Are Ray-Ban Meta glasses really a hit?
We checked how it stacks up to iconic gadgets, and the results are mixed.
At this week’s Meta Connect conference, CEO Mark Zuckerberg introduced new Ray-Ban Meta Display glasses with the “Meta Neural Band” (that you wear on your wrist), wraparound Oakley Meta Vanguard glasses, and the second iteration of Ray-Ban Meta glasses.
During a glitch-filled keynote presentation, Zuckerberg gave an update on the Ray-Ban Meta glasses, which the company does not disclose sales figures for:
“This is now our third year shipping AI glasses with our great partner, EssilorLuxottica. And the sales trajectory that we’ve seen is similar to some of the most popular consumer electronics of all time.”
This got us wondering about how the sales for Meta’s chunky-framed face computers stack up to “some of the most popular consumer electronics of all time.”
As we noted, Meta hasn’t released hard numbers for the Ray-Ban Meta glasses, but in January The Verge reported that Zuckerberg told Meta employees that over 1 million Ray-Ban Meta glasses were sold in 2024. Assuming that sales pace was the same when Meta started selling the glasses a few months earlier in October 2023, it took the company roughly a year to sell 1 million glasses.
For comparison, we picked a few of the bestselling consumer electronics of all time that also helped define a new category of leisure or entertainment gadget. Yes, Apple is in here a lot, but the company has defined a bunch of new categories over the years.
Looking back at iconic gadgets like Sony’s Walkman portable cassette player, the sales trajectories of hit products is not always steady. Released in 1979, the first generation of the Walkman (which sold for about $120 in 1979 dollars) was a hit in Japan, and the company could not produce enough to keep up with demand.
It took two years for the first-gen Walkman to reach 1.5 million in sales. Its follow-up, 1981’s Walkman WM-2, became an international hit, selling 1 million units in nine months. In the first decade of their existence, Sony sold 50 million Walkmans.
Apple’s iPod dominated consumer electronics for a decade, heralding the transition to digital music. The company sold an estimated 450 million of the devices during its more than 20-year lifespan, but the first soap-bar-sized iteration took more than a year and a half to move a million units.
While Meta definitely beat out the original iPod to 1 million units, it isn’t even close to Apple’s other category-defining gadgets’ time to get to 1 million sold.
“Billions of AI glasses” and billions in losses
By all accounts, Zuckerberg seems extremely dedicated to the success of Reality Labs’ virtual/augmented/mixed reality glasses and headsets.

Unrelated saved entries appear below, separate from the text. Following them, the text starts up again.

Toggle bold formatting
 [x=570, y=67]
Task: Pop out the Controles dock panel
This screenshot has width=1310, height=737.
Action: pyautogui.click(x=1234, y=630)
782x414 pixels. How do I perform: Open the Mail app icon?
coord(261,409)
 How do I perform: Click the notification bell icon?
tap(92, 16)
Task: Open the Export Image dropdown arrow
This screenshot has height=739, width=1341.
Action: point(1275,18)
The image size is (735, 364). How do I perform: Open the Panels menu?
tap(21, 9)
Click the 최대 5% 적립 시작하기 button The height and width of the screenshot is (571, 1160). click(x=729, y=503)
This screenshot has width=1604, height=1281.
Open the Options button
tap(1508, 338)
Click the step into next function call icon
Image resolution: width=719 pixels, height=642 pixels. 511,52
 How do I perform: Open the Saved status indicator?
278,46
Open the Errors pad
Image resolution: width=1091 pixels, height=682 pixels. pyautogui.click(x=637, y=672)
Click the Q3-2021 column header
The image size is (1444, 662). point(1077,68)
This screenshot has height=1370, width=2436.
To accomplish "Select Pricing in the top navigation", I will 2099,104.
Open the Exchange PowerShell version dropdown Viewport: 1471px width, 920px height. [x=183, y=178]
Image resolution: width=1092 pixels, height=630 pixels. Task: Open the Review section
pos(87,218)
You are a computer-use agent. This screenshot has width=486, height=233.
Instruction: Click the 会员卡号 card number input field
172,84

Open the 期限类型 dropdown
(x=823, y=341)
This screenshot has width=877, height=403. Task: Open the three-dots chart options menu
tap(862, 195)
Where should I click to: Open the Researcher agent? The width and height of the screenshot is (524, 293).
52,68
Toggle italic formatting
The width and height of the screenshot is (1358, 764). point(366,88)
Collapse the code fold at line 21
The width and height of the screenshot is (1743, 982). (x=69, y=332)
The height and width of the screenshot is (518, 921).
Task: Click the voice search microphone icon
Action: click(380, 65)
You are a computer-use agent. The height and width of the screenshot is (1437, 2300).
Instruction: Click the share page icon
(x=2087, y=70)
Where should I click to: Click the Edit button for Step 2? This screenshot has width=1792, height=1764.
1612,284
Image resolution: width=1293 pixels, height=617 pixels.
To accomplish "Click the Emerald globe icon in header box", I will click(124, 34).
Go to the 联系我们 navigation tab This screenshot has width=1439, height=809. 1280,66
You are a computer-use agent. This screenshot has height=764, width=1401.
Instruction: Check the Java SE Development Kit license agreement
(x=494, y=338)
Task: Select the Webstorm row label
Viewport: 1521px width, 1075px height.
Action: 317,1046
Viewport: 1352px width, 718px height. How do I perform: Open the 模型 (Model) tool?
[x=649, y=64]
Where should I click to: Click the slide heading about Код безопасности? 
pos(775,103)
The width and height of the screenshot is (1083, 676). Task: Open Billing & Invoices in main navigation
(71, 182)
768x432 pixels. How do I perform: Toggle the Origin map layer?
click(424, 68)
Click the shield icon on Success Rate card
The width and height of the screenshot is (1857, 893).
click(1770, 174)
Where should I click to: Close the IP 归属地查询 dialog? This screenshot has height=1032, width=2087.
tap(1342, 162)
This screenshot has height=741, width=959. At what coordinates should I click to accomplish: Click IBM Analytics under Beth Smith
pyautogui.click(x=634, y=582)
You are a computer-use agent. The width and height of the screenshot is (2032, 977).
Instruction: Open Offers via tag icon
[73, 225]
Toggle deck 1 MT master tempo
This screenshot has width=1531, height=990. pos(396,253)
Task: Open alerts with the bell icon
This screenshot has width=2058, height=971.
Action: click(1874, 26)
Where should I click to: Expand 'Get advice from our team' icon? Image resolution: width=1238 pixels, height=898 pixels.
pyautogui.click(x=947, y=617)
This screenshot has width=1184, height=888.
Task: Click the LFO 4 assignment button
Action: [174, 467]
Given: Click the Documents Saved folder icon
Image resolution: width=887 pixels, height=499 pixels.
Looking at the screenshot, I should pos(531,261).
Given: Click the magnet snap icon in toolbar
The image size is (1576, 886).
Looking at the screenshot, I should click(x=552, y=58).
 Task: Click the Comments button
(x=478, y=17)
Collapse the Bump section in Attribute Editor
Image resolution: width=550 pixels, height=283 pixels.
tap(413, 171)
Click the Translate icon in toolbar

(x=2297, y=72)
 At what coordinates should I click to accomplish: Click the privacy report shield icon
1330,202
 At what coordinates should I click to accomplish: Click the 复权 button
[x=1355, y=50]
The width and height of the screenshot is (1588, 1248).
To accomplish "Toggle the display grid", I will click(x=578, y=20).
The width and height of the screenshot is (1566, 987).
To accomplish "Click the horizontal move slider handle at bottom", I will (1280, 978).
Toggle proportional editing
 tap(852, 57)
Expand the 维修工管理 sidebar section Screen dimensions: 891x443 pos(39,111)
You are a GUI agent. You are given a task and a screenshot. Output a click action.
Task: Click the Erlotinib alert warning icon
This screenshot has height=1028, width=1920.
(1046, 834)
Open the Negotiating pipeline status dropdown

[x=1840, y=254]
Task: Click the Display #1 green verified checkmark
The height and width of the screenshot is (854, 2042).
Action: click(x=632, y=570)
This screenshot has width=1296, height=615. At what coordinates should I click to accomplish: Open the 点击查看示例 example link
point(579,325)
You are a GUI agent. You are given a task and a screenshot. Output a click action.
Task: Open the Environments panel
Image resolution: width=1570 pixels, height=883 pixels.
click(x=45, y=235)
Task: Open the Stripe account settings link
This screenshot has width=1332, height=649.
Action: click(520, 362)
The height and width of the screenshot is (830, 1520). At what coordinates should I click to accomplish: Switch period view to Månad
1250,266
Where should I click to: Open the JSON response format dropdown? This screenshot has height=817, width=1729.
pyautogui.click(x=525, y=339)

After all, he did rename the company in an audacious bet that its future would be defined by the “metaverse” (but now is also all in on “superintelligence.”)
“This will be a defining year that determines if we’re on a path toward many hundreds of millions, and eventually billions, of AI glasses, and glasses being the next computing platform, like we’ve been talking about for some time — or if this is just going to be a longer grind,” the Meta CEO said during his company’s earnings call earlier this year.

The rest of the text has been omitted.